A team at Kobe University studied the patterns of monsoons in East Asia during the reversal. They argue that the extra low clouds would cause the winter monsoons to become stronger, so they looked closely at layers of dust deposited in the Loess Plateau south of the Gobi desert in China. There, something like 2.6 million years of dust has collected. When the winds are stronger the layers of dust are thicker and the particles are bigger. And sure enough, during that 5,000 year period the winds were blowing hard, the monsoons were stronger, and dust accumulated three times faster. Temperatures fell by around 2 – 3 degrees.
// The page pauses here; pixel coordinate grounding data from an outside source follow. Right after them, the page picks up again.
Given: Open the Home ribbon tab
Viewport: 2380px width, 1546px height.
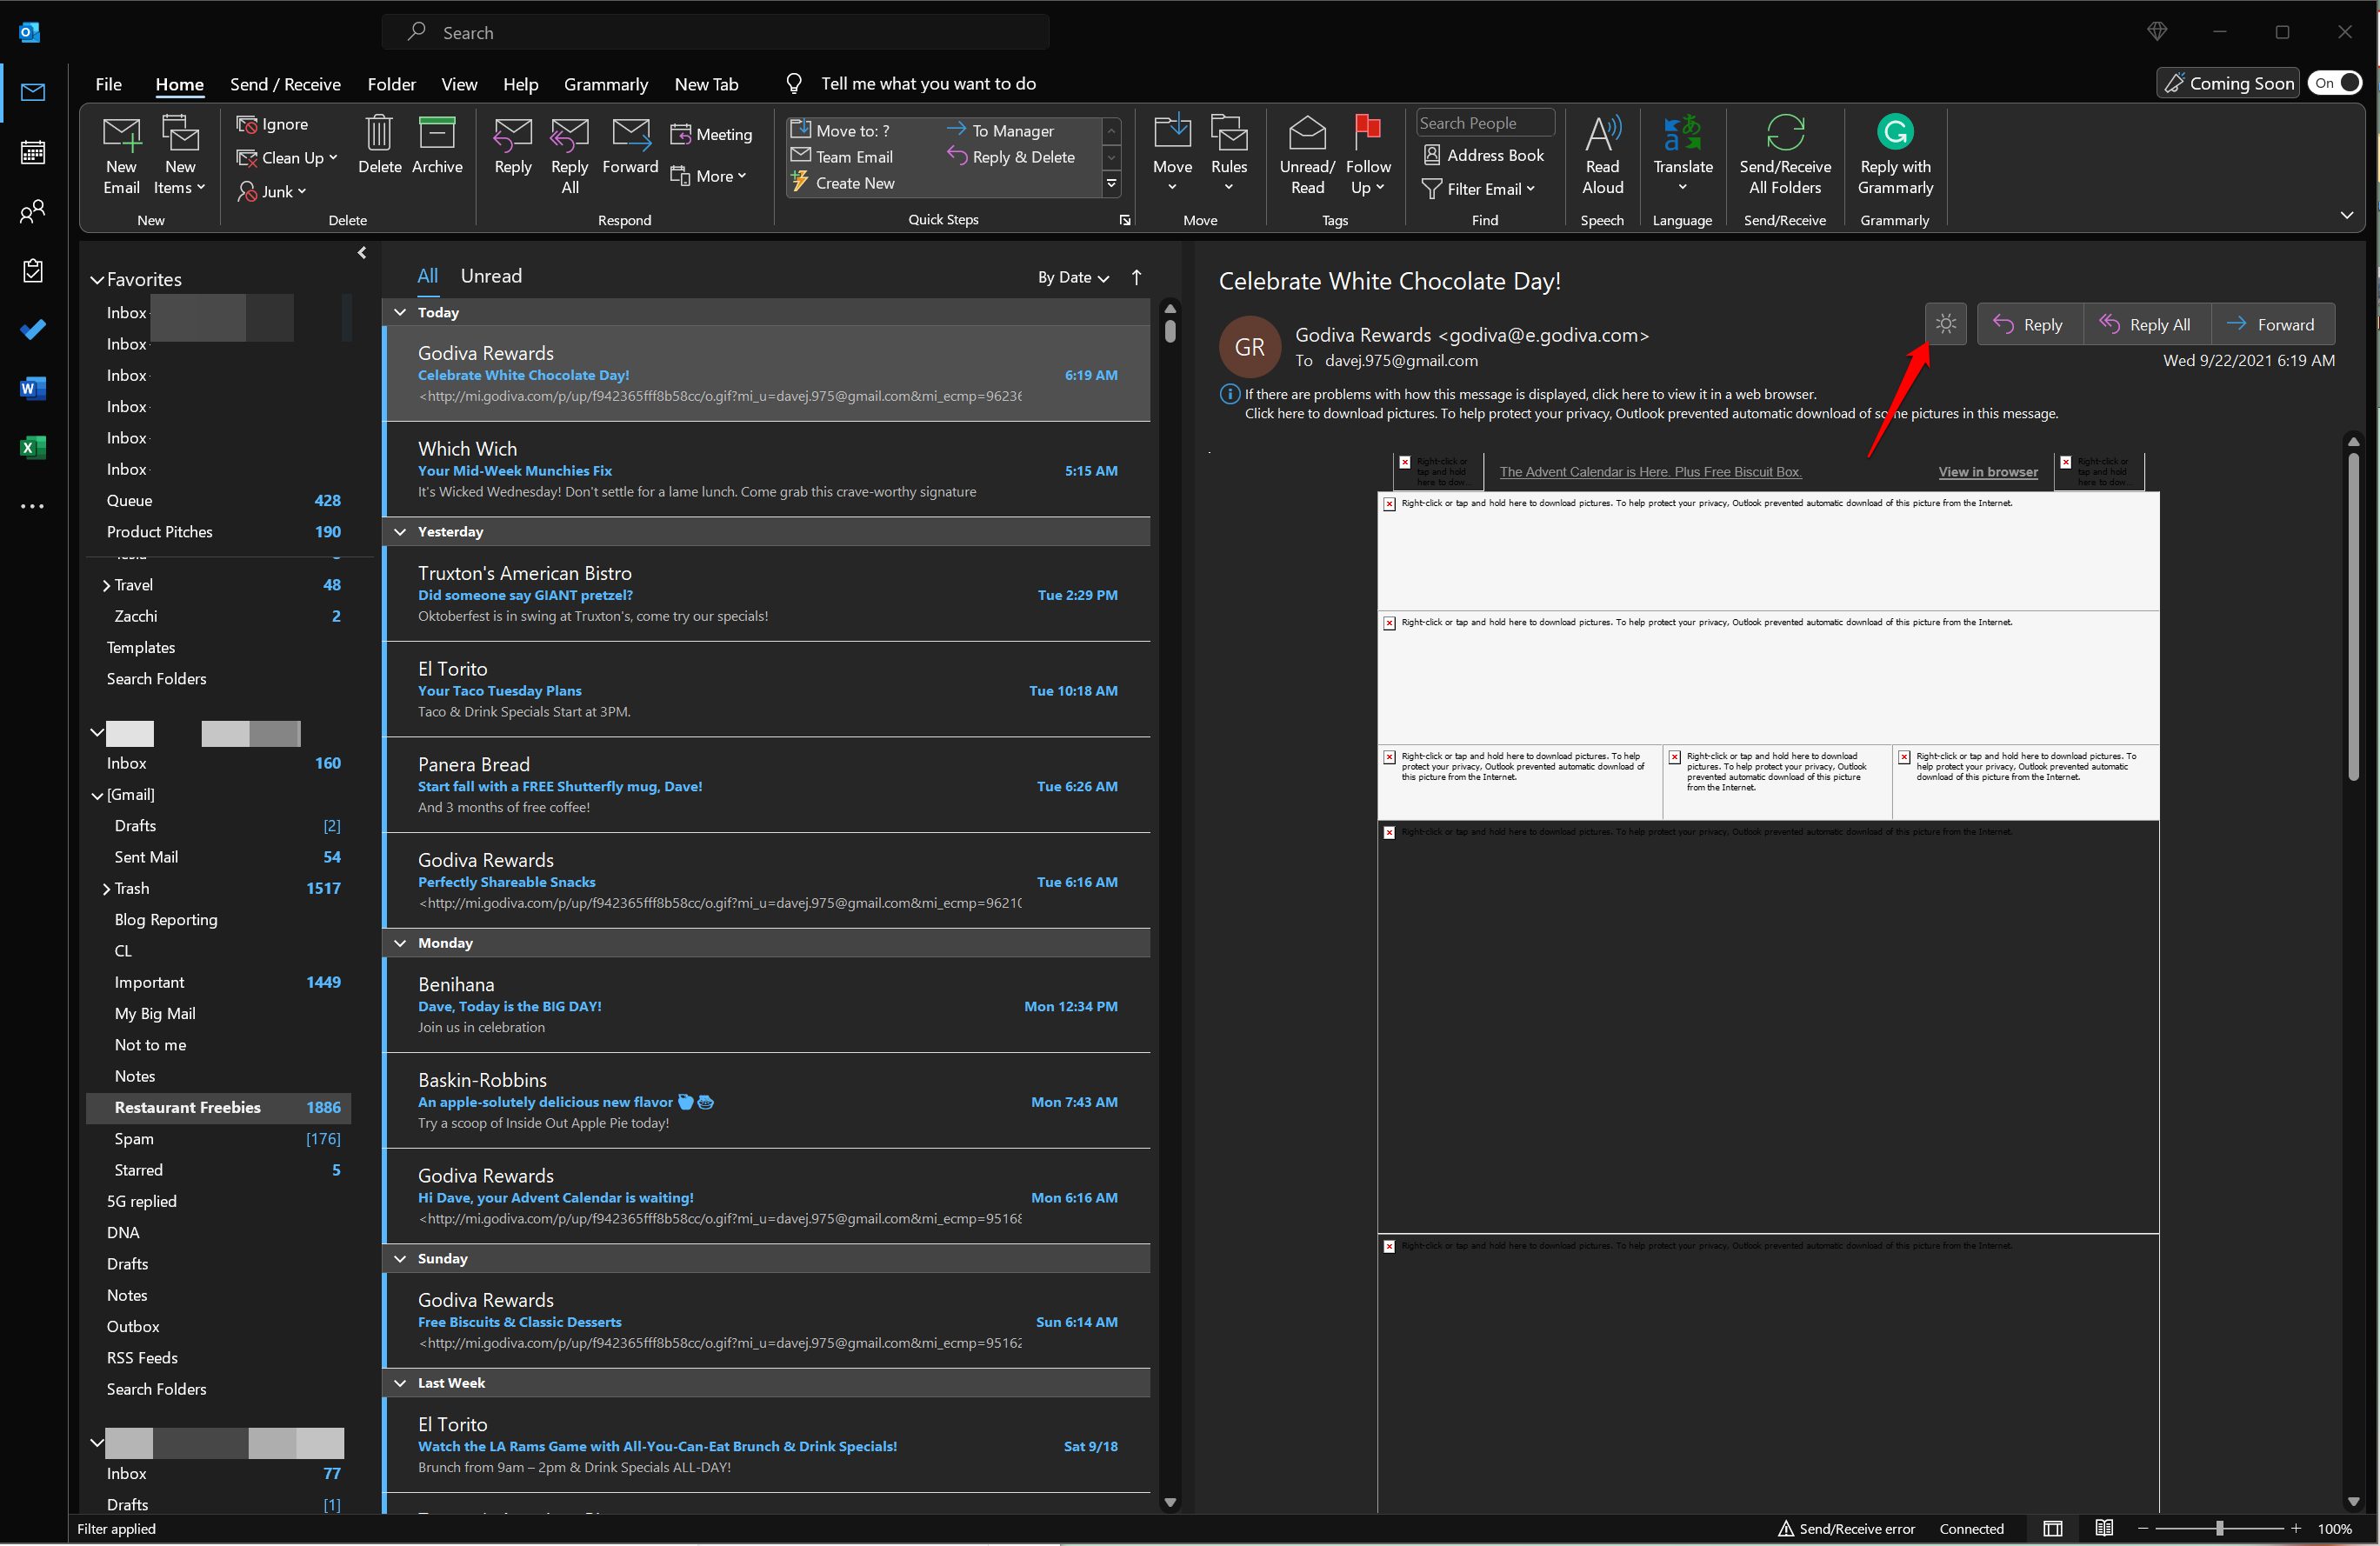Looking at the screenshot, I should click(178, 82).
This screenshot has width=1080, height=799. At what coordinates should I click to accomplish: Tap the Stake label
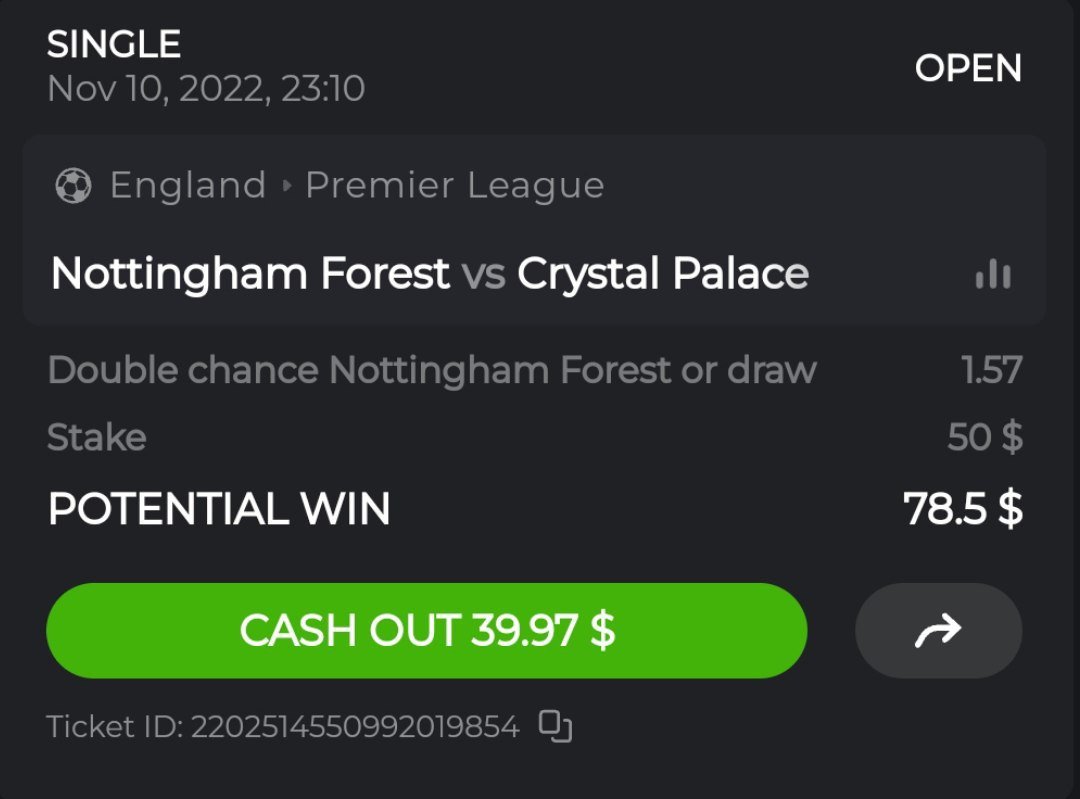click(x=97, y=437)
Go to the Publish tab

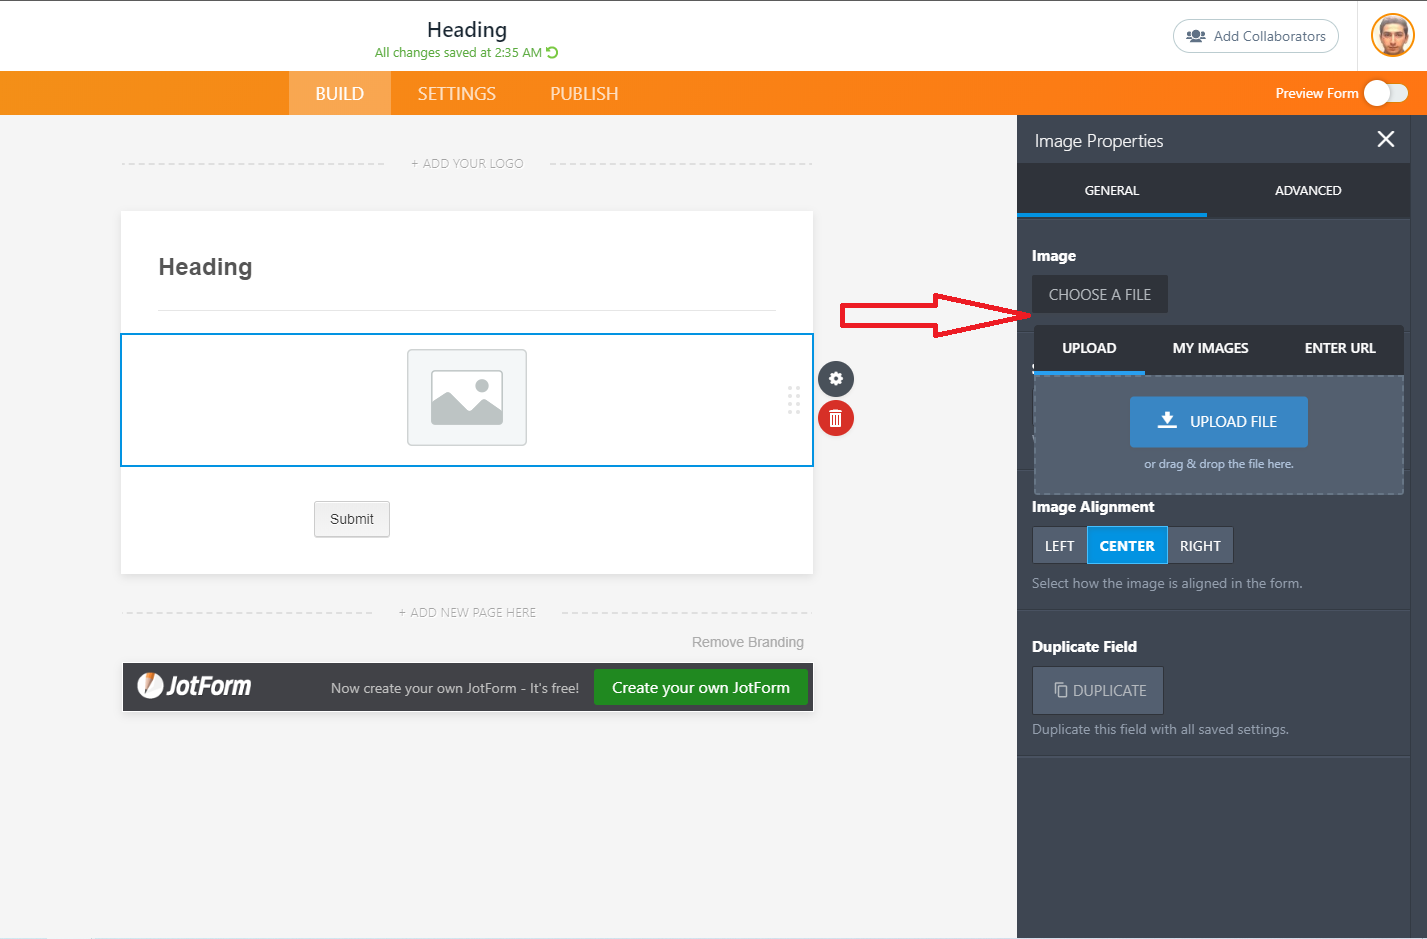point(584,94)
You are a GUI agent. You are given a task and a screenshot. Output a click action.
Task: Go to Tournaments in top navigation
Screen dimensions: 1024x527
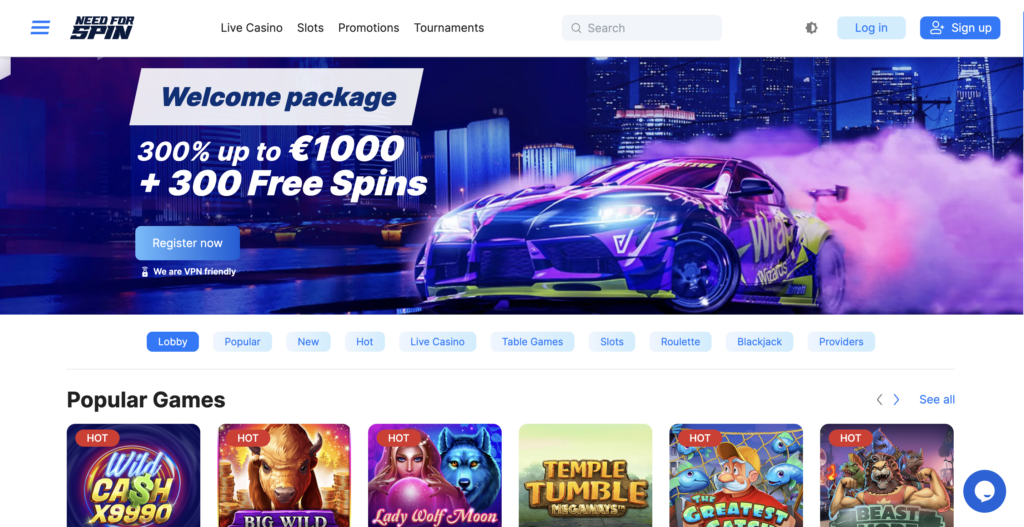click(x=449, y=28)
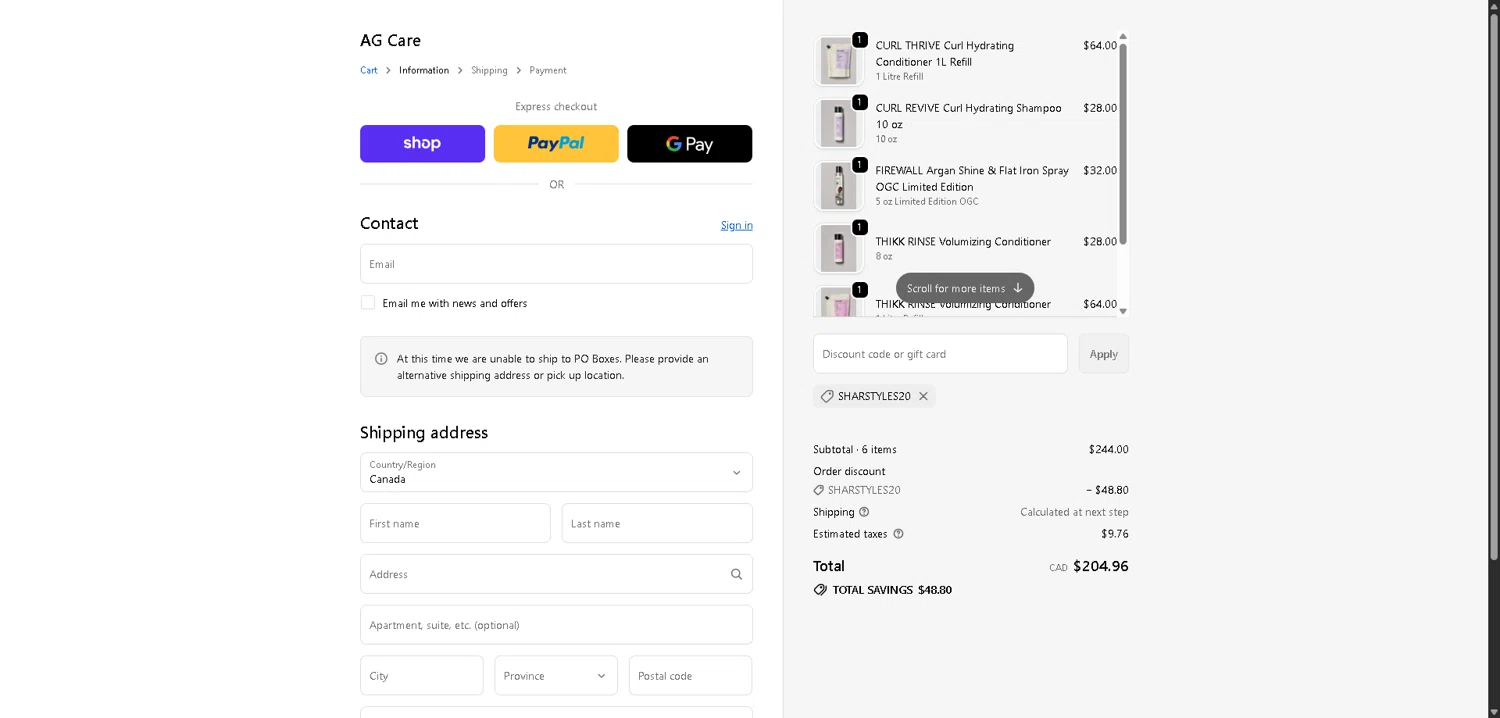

So this is further evidence that magnetic fields (like the Sun’s rather large one) have an effect on clouds. The stronger the fields the fewer the clouds. That obviously shows that magnetic fields change the temperature on Earth, though it doesn’t say “how much”. So this is a quasi proof of concept, which is very helpful, but these were extraordinary conditions (where our North pole becomes our South Pole). If the field fell by 75% and temperatures only fell 2 – 3 degrees, it seems to me, that there must be other major players that the IPCC favoured models also don’t include. (Like the solar wind, solar spectral changes, ozone for starters). But nonetheless, it’s still a bigger empirical effect than any due to CO2. Remembering that CO2’s supposed effect is only “discovered” by asking broken models with missing variables to explain the last 50 years. Ergo: if we ignore most solar physics, “it must be CO2”. (See how to create a crisis graph in six easy steps).
Amazing what people can figure out from a pile of old dust.
New evidence suggests that high-energy particles from space known as galactic cosmic rays affect the Earth’s climate by increasing cloud cover, causing an “umbrella effect”.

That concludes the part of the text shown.